# The Spin Wrench Worlds First Stress Free Wrench!



## TheSpinWrench (Sep 29, 2015)

i developed a tool called The Spin Wrench for extremely tight spots. We have designed the wrench for over a year and have come up with a great product. To all my tool lovers would you use this? https://www.kickstarter.com/projects/902563778/the-spin-wrench-worlds-most-efficient-tool


----------



## Chris (Sep 29, 2015)

How well does it work on tough gummed up nuts?


----------



## havasu (Sep 29, 2015)

I have to be a naysayer, but I just don't see that working if the bolt has anymore than a 2 pound torque on it. Every nut removed was only hand tight!

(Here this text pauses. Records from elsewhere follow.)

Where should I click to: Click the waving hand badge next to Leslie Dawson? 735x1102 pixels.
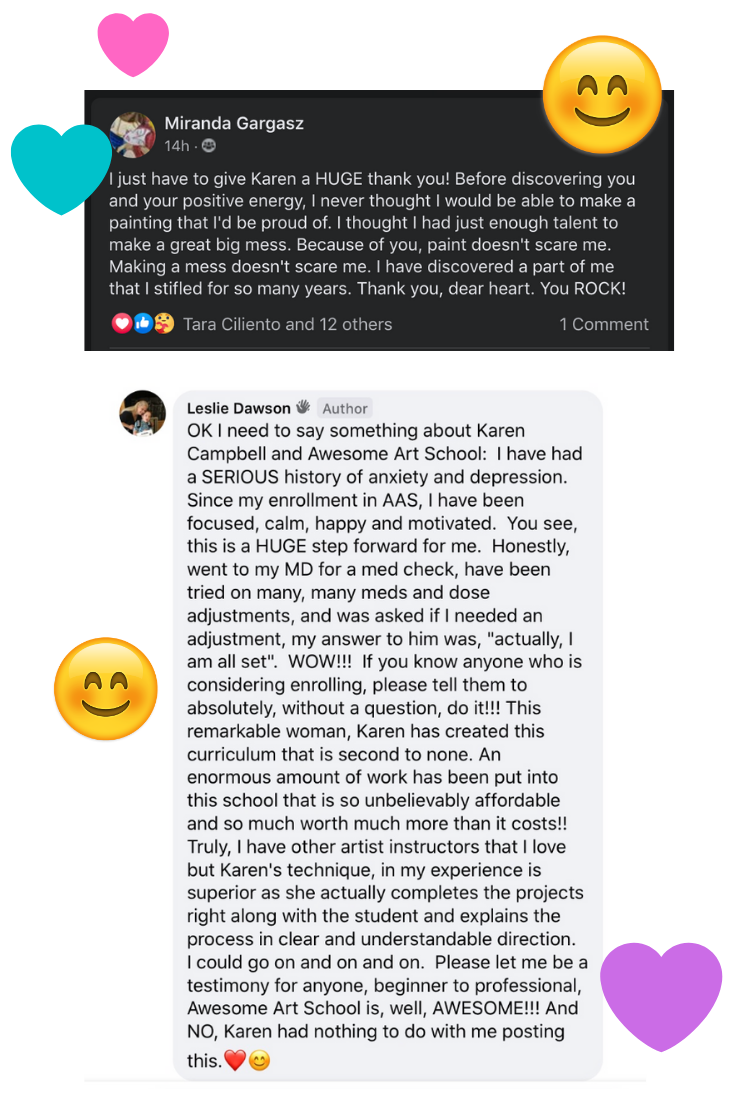point(303,407)
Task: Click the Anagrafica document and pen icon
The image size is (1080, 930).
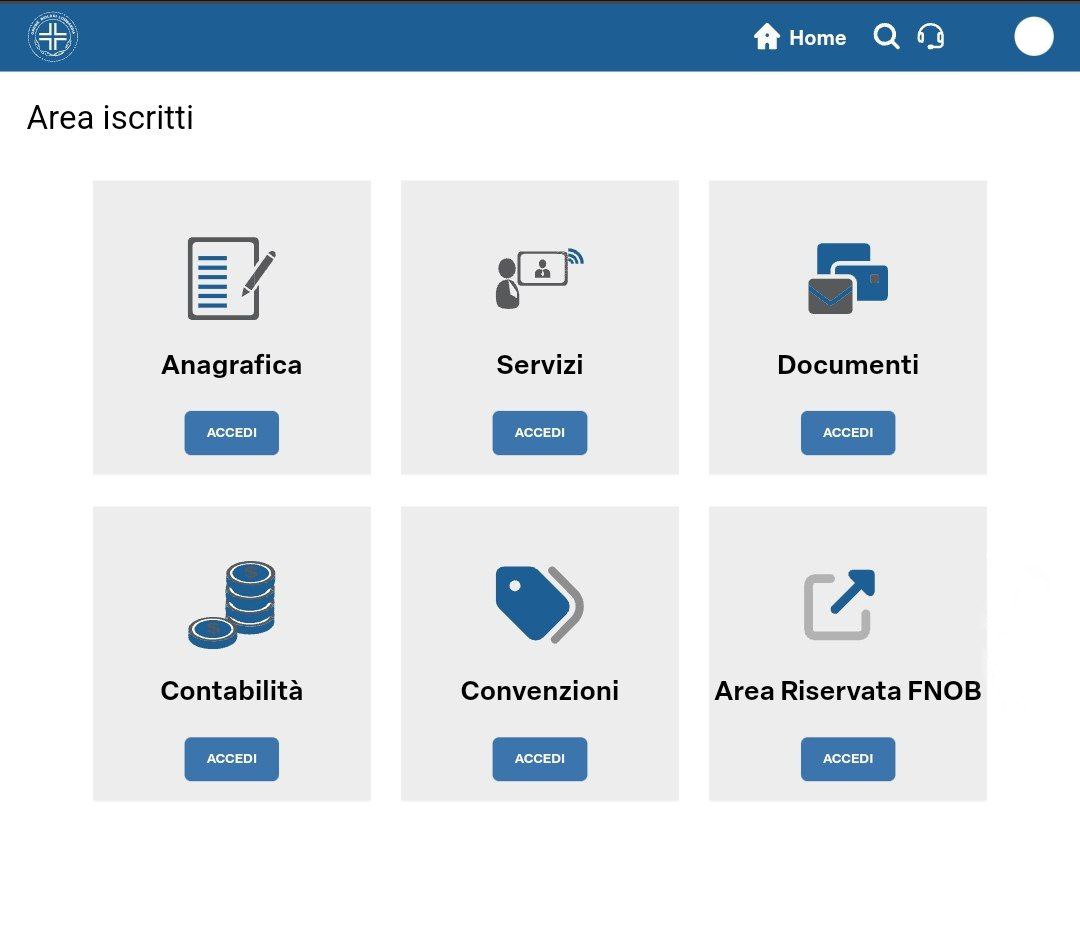Action: [x=231, y=278]
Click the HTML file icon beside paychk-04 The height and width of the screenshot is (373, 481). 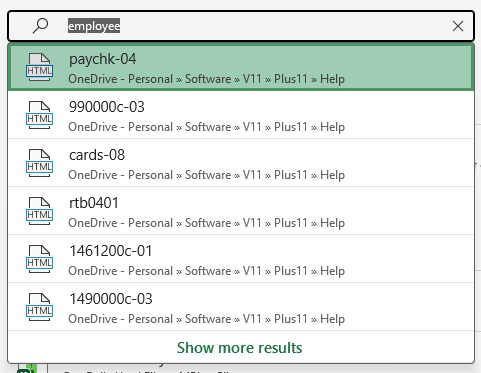39,67
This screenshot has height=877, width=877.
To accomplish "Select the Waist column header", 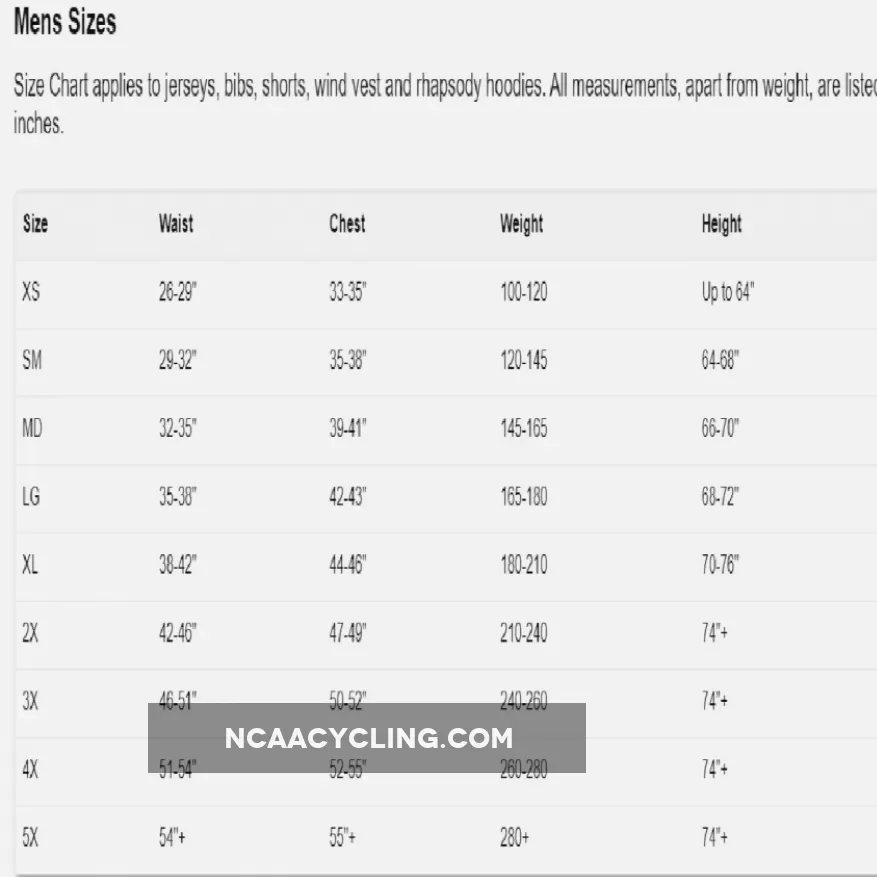I will (x=176, y=224).
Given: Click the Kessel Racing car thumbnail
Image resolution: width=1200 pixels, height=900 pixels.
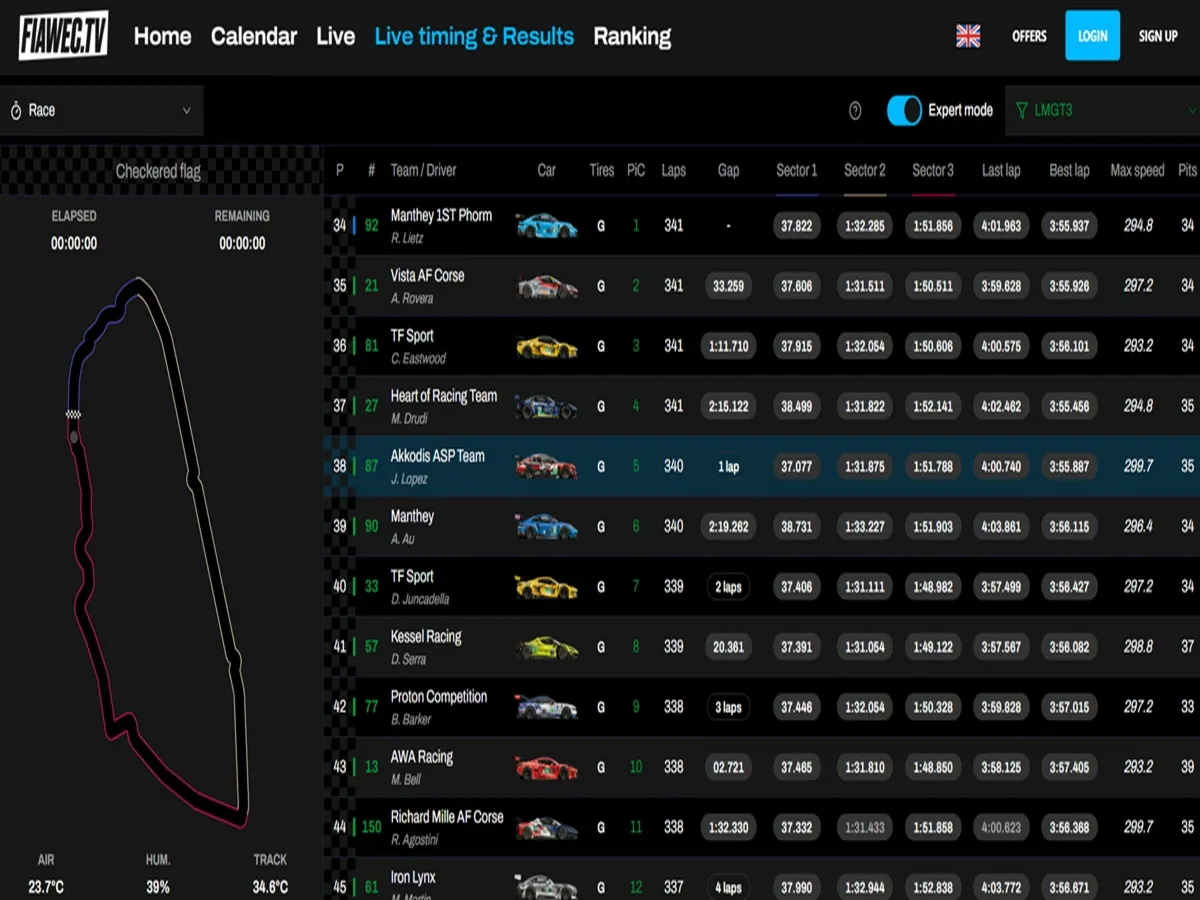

Please show some real life examples, and not just display demos which are designed to sell your product.


----------



## Chris (Sep 29, 2015)

I too don't see it working much in real life but then again I have been in some situations where it would be handy.

It would be better if it had a metal wire/cable and self reeled back in like a pull start on a motor.


----------



## curtm1 (Dec 18, 2017)

Really ??????????????????????


----------



## havasu (Dec 18, 2017)

Damn Curt, don't be so talkative!


----------



## Chris (Dec 19, 2017)

Blah blah blah


----------